To make the monkeys, the researchers turned to the gene-editing tool CRISPR. (Another team at the Massachusetts Institute of Technology is working on a similar project.)
Zhang’s team used CRISPR to delete SHANK3 in single-cell monkey embryos. They transferred 116 embryos to 37 surrogate mothers. This yielded only three pregnancies.
The low pregnancy rate is “very surprising,” says Karen Parker, associate professor of psychiatry and behavioral sciences at Stanford University, who was not involved in the work. It’s possible CRISPR introduces unintended mutations that make the embryos unviable, she says.
Alternatively, the low rate might reflect SHANK3’s importance in early development.
For unknown reasons, some cells in the developing embryo express normal levels of the gene. The monkey that died before birth lacked the gene in the prefrontal cortex but expressed a short version of the protein in the striatum; the one that died at birth had more cells with normal levels of the gene.
The surviving monkey may have had the greatest amount of functional SHANK3 protein, Zhang says. His team plans to scan the monkey’s brain as it matures to examine how SHANK3 mutations affect brain size.
The most severely affected monkey had low levels of certain proteins at synapses in the prefrontal cortex — perhaps because these proteins need SHANK3 to lock them at the junction. The proteins include mGluR5, GluN2B and PSD95, all of which are associated with autism.
It is unclear how SHANK3 might influence neurogenesis, says Yong-Hui Jiang, associate professor of pediatrics at Duke University in Durham, North Carolina. “This suggests some additional novel function for SHANK3 in addition to classical synaptic functions,” he says.
The surviving monkey is showing some atypical behaviors and can easily be distinguished from control animals of the same age, Jiang says. Rigorous testing of the monkey’s social behavior may help the researchers better understand the effect of SHANK3 mutations.

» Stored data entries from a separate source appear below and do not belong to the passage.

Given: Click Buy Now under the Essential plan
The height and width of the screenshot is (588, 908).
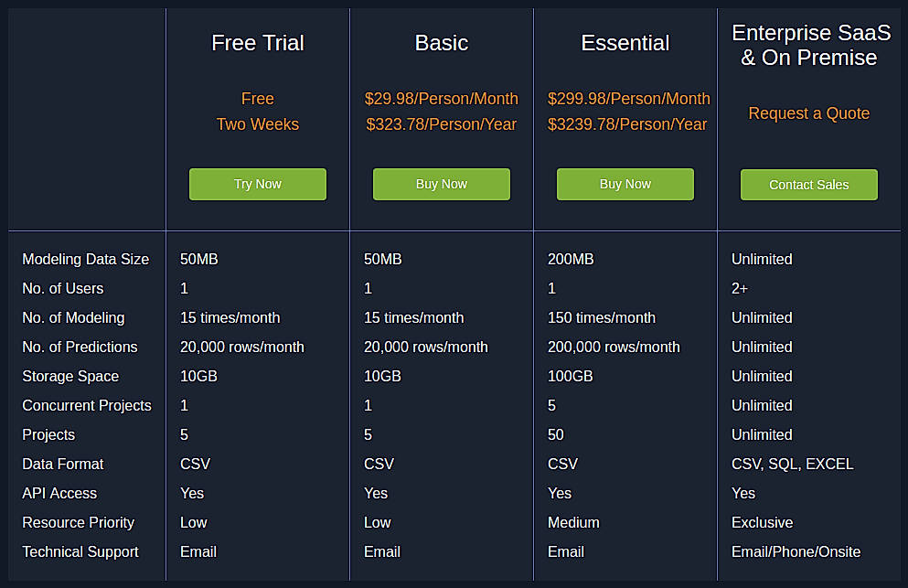Looking at the screenshot, I should (x=625, y=184).
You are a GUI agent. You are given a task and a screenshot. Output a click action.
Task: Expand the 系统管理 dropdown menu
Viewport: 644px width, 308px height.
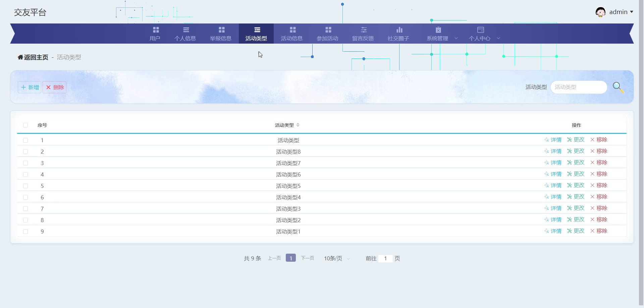click(x=441, y=34)
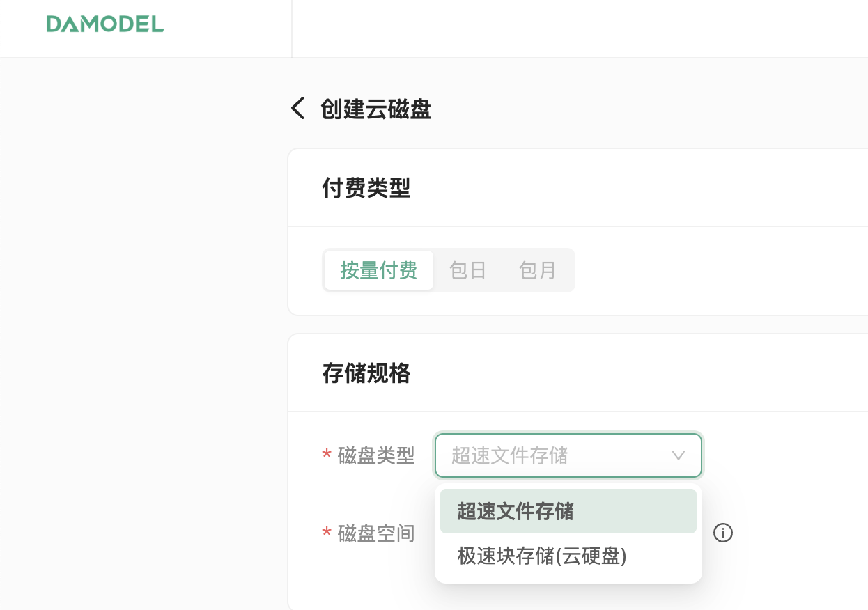
Task: Switch to the 包月 payment option
Action: [537, 270]
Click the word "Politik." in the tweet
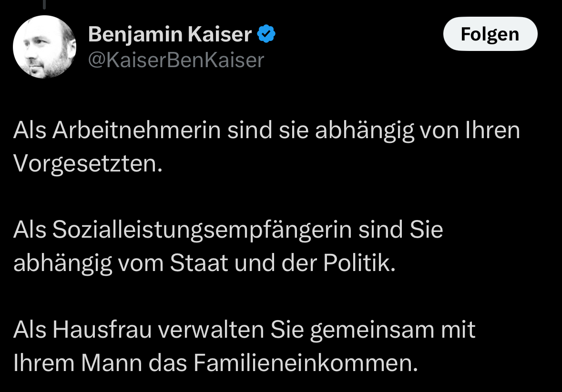562x392 pixels. 359,263
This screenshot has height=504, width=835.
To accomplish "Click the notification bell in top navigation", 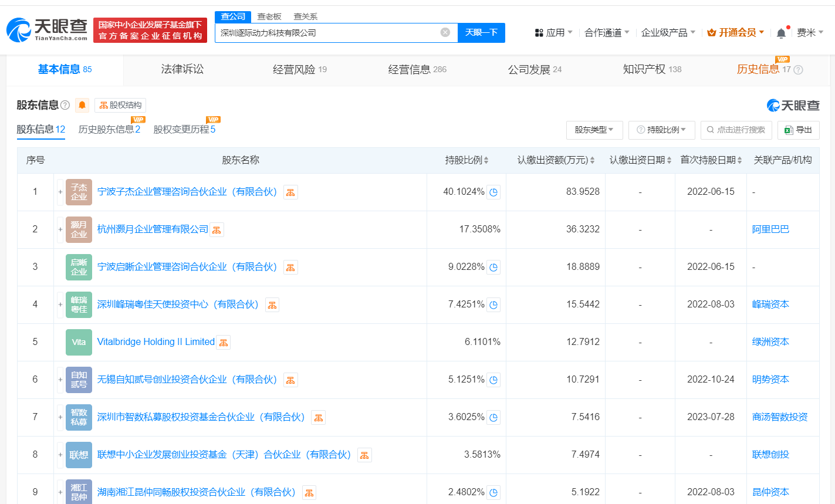I will pos(781,33).
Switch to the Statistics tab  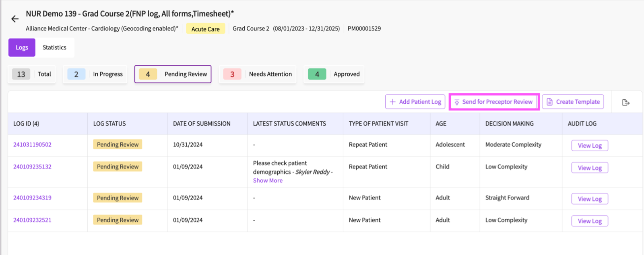coord(54,47)
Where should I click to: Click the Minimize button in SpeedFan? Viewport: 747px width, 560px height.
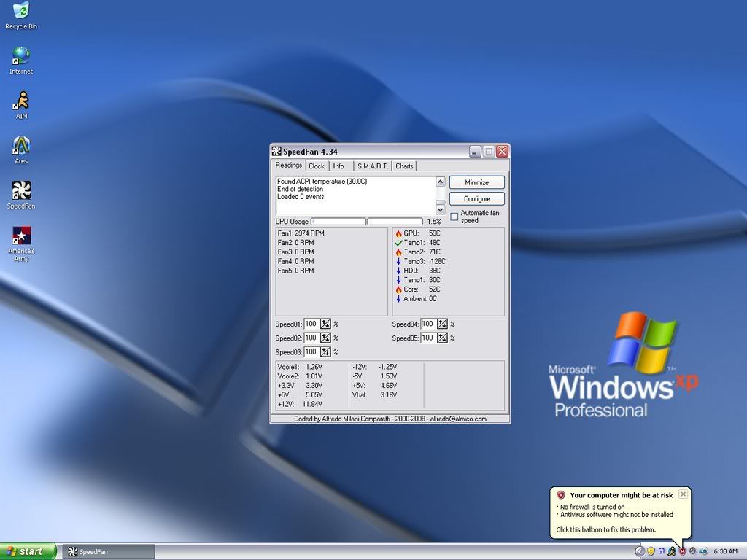[477, 182]
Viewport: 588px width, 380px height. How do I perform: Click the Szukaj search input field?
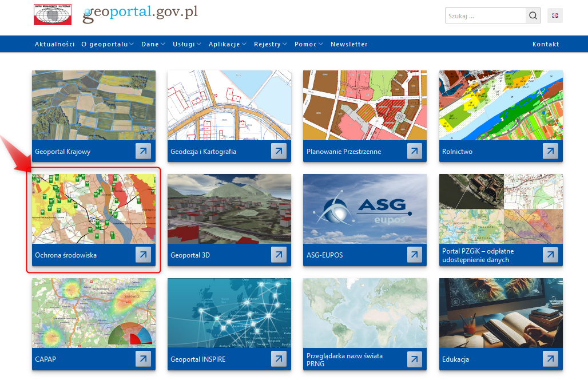[x=485, y=16]
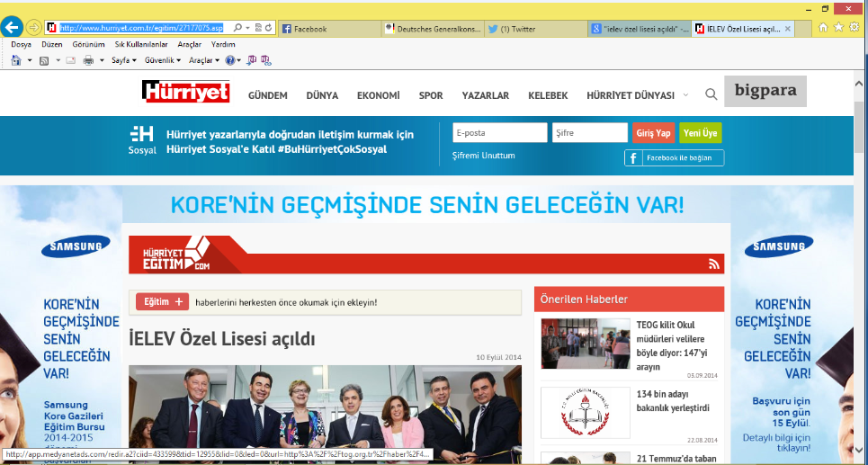868x465 pixels.
Task: Click the RSS feeds toolbar icon
Action: (43, 60)
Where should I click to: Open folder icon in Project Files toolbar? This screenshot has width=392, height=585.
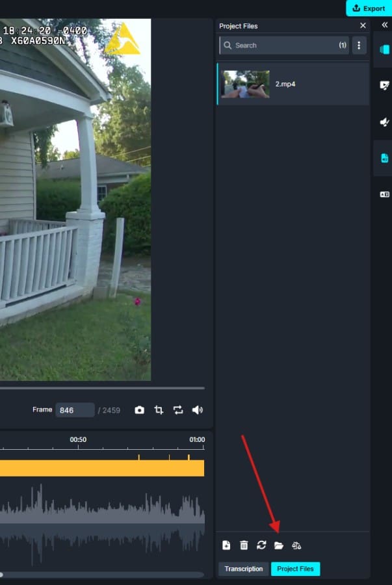pyautogui.click(x=279, y=545)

Monkeys, like people, rely on vision during social interactions. “Both species produce facial expressions and both species make eye contact,” says Katalin Gothard, professor of physiology and neuroscience at the University of Arizona in Tucson, who was not involved in the study. Mice, by contrast, rely on their sense of smell. “These behaviors are not testable in mice,” Gothard says.
Platt studies a large feral colony of monkeys on Cayo Santiago, an island off Puerto Rico. A few monkeys on the island have natural variants in SHANK3 and behave unusually in the island’s social groups. “We will all be waiting for news on the behavior of the third CRISPR SHANK3 mutant monkey,” Platt says.